The handling of medications, and even more so, radioactive ones, requires a very strict protocol and is carried out in a protected environment. The radioelements are always stored and transported in lead containers.  When the final product is ready to be administered to the patient, it is put in a syringe, itself inside a tungsten syringe protector. Because the radioactivity being handled is very weak, all of these measures serve primarily to protect the personnel, who are subject to the most exposure. (Personnel or Staff ??)

The radiotracer is then administered to the patient by injection. It takes time for it to diffuse and be captured by the targeted organ, in this case, the skeleton.

For the next step, the patient is placed on an examination table under a gamma camera, which will measure the radiation emitted by the patient. By progressively moving the table, one can achieve a full body scan in order to obtain an image of the skeleton.

The heads of the gamma cameras are mobile and, for certain examinations, they can be made to turn around the patient to provide images in sections; this is known as tomoscintigraphy.

This is the case for this heart examination, carried out at rest or after a stress test.

The appearance of the images obtained depends on the organ being studied.

With the thyroid, for example, which is an endocrine gland located at the base of the neck, one will inject the patient with a radioactive isotope of iodine (iodine 123), which is used in hormone production.

The static image, which is taken 2 hours after the injection, gives us, on one hand, information about the gland’s morphology, but above all about its functioning.

In this photograph, thyroid activity is normal. On this one, by contrast, we see that the gland is larger and displays a diffuse hyperfixation related to overactivity on the part of the gland, a hormonal disorder namedhyperthyroidism.

In the opposite case, the very weak fixation of iodine in this photograph, taken with the same exposure time, indicates a slowed down thyroid function. This is hypothyroidism.

* **Exercise**:
Answer these questions from the excerpt on nuclear medicine imaging:
(a) In what kind of containers are radioelements always stored and transported?
(b) What is the name for turning the gamma camera heads around the patient to produce images in sections?
(c) How long after the injection is the static thyroid image taken?

* **Input data**:
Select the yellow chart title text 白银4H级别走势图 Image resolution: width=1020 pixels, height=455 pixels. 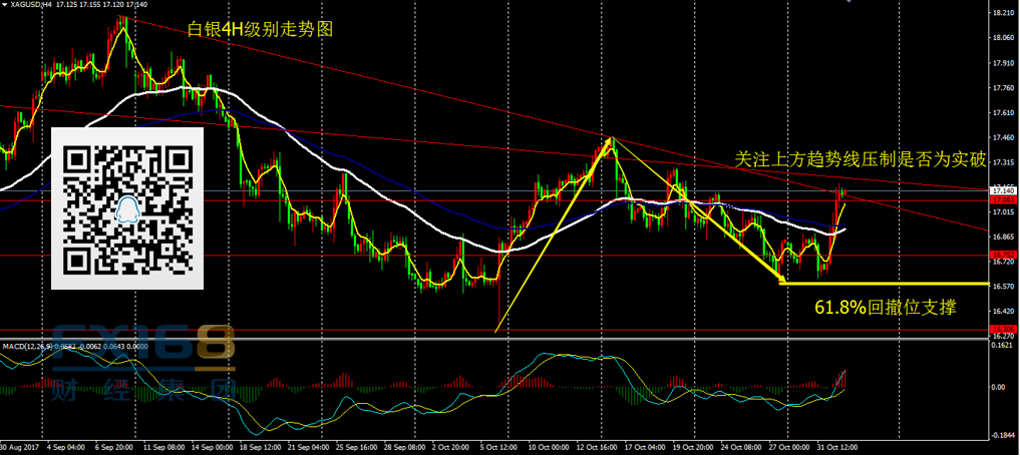260,29
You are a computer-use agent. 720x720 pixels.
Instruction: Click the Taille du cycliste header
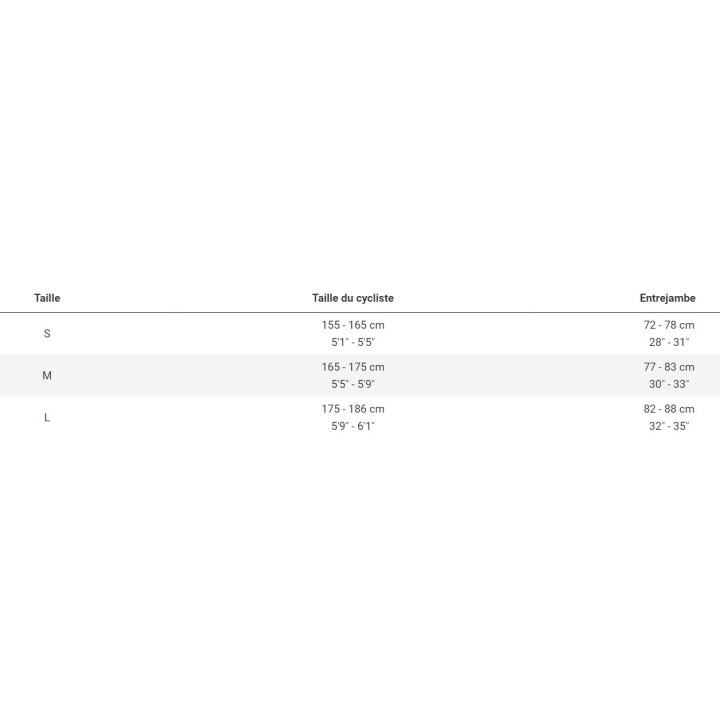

* **Reply to the exercise**:
(a) Lead containers.
(b) Tomoscintigraphy.
(c) 2 hours.